Cactus Gallery LA
THE TELL-TALE CLOCK by artist Joan Charles
The Tell-Tale Clock
When I was about 11, I led a secret life. Every night after my bedtime, I’d wait in my darkened room until I was sure everyone in my family was sound asleep.
Then I’d spring into action. I’d snap on my bedside lamp, snuggle deep beneath the blankets and pull out the book I’d hidden under my pillow. I would read anything and everything, but the books I looked forward to most were chilling tales by HP Lovecraft, Ray Bradbury, or my favorite, Edgar Allan Poe. There was something deliciously dangerous about scaring myself while I was safe and snug in my own room.
One night, I had just gotten to the part in The Tell-Tale Heart where the protagonist hears the old man’s heart through the wall, when I became aware that my alarm clock was doing something very strange. It was one of those old-fashioned wind-up clocks, a big brass number with bells that went off like a fire alarm. I put down my book and listened. Tick..tick..tick..TICKTICKTICKTICK!!!!! The clock seemed to be ticking louder and louder and faster and faster, when suddenly it stopped all together. The silence was almost more frightening than the erratic ticking. Then, after an eternity of eerie silence – it started ticking again! Slow, fast, slow, fast, loud, soft, loud soft, on and on it went – like it was possessed by the spirit of Edgar Allan Poe!
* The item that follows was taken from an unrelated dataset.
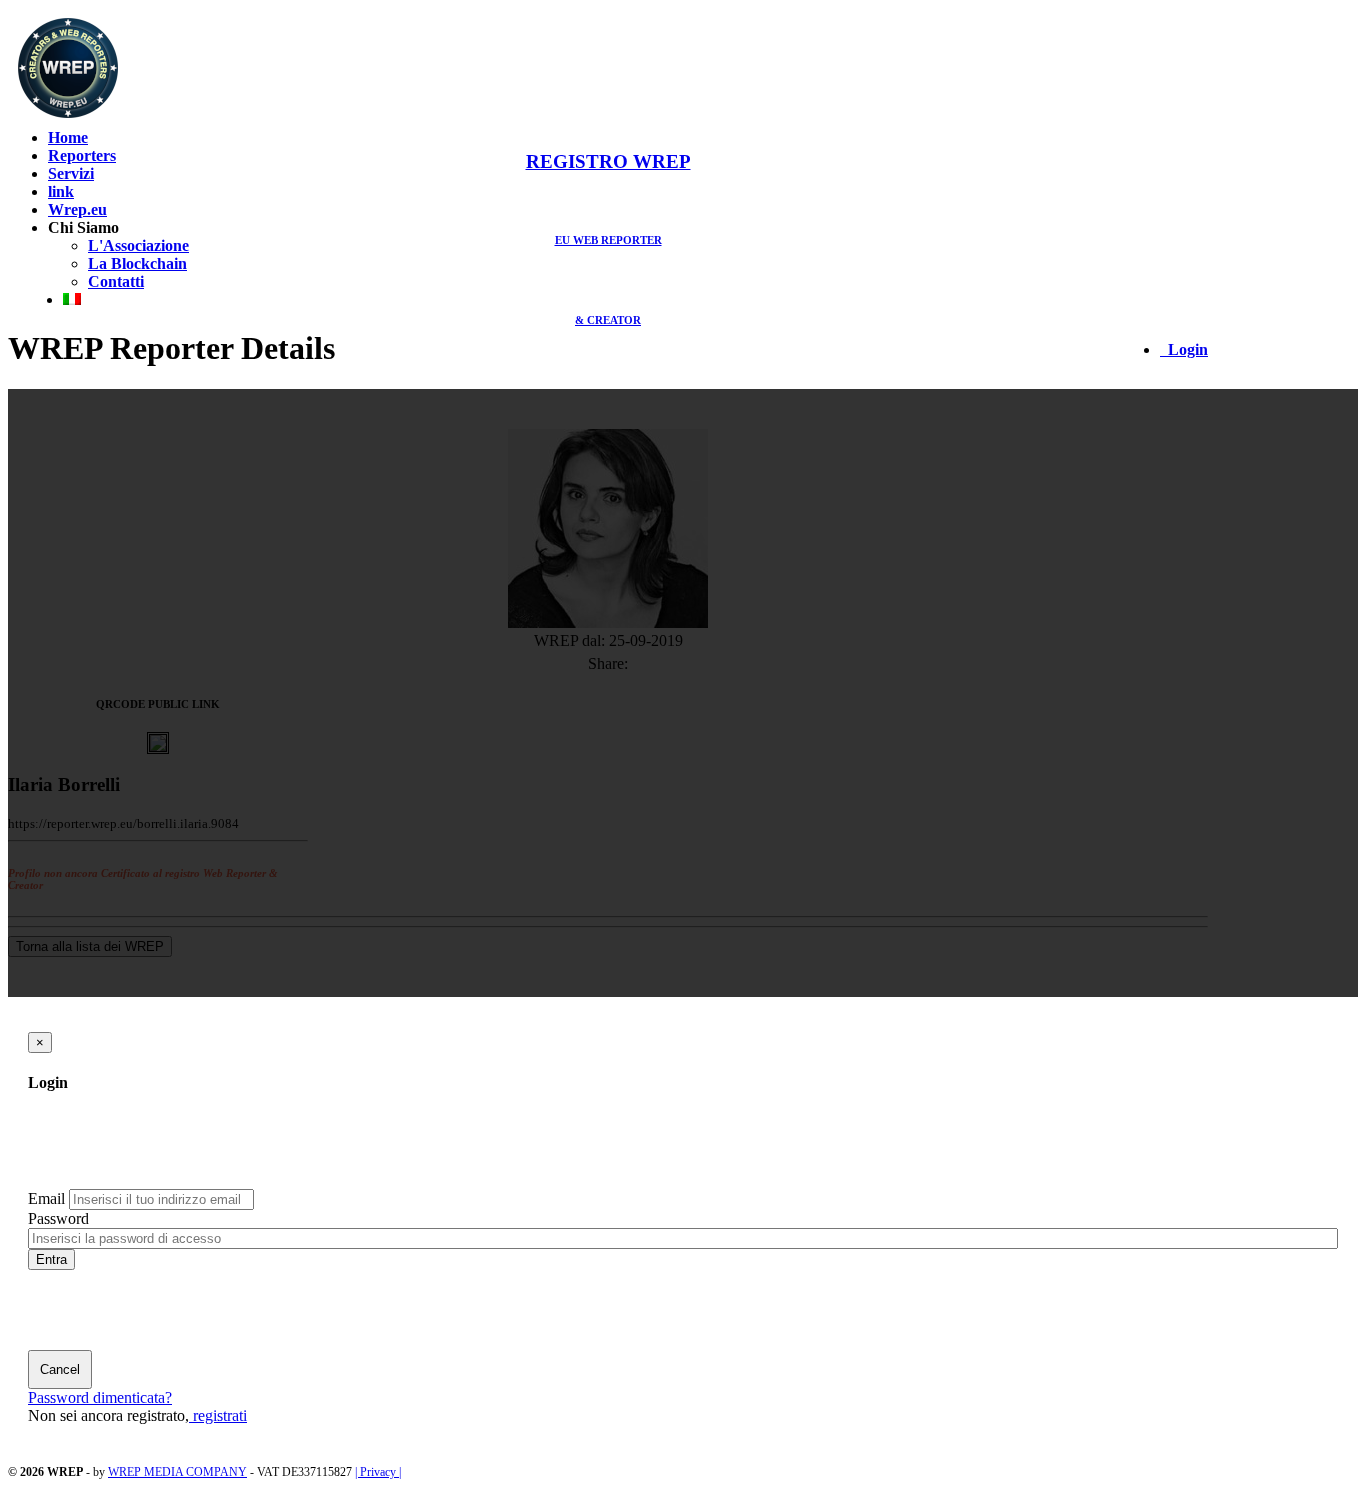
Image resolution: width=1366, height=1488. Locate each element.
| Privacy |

I didn’t know what to do. I was genuinely scared, but I couldn’t risk waking my parents because I knew I’d be in big trouble. I thought about getting up and moving the clock, but I was too frightened to even touch it in case it might be haunted. Finally, I threw the book under the bed (somehow I thought hiding it would make me feel safer). I ended up sitting up all night with the light on, watching and waiting impatiently for the sunrise.
That morning, the first thing I did was ask my mother if I could get a new alarm clock – a silent, electric clock – one that didn’t tick.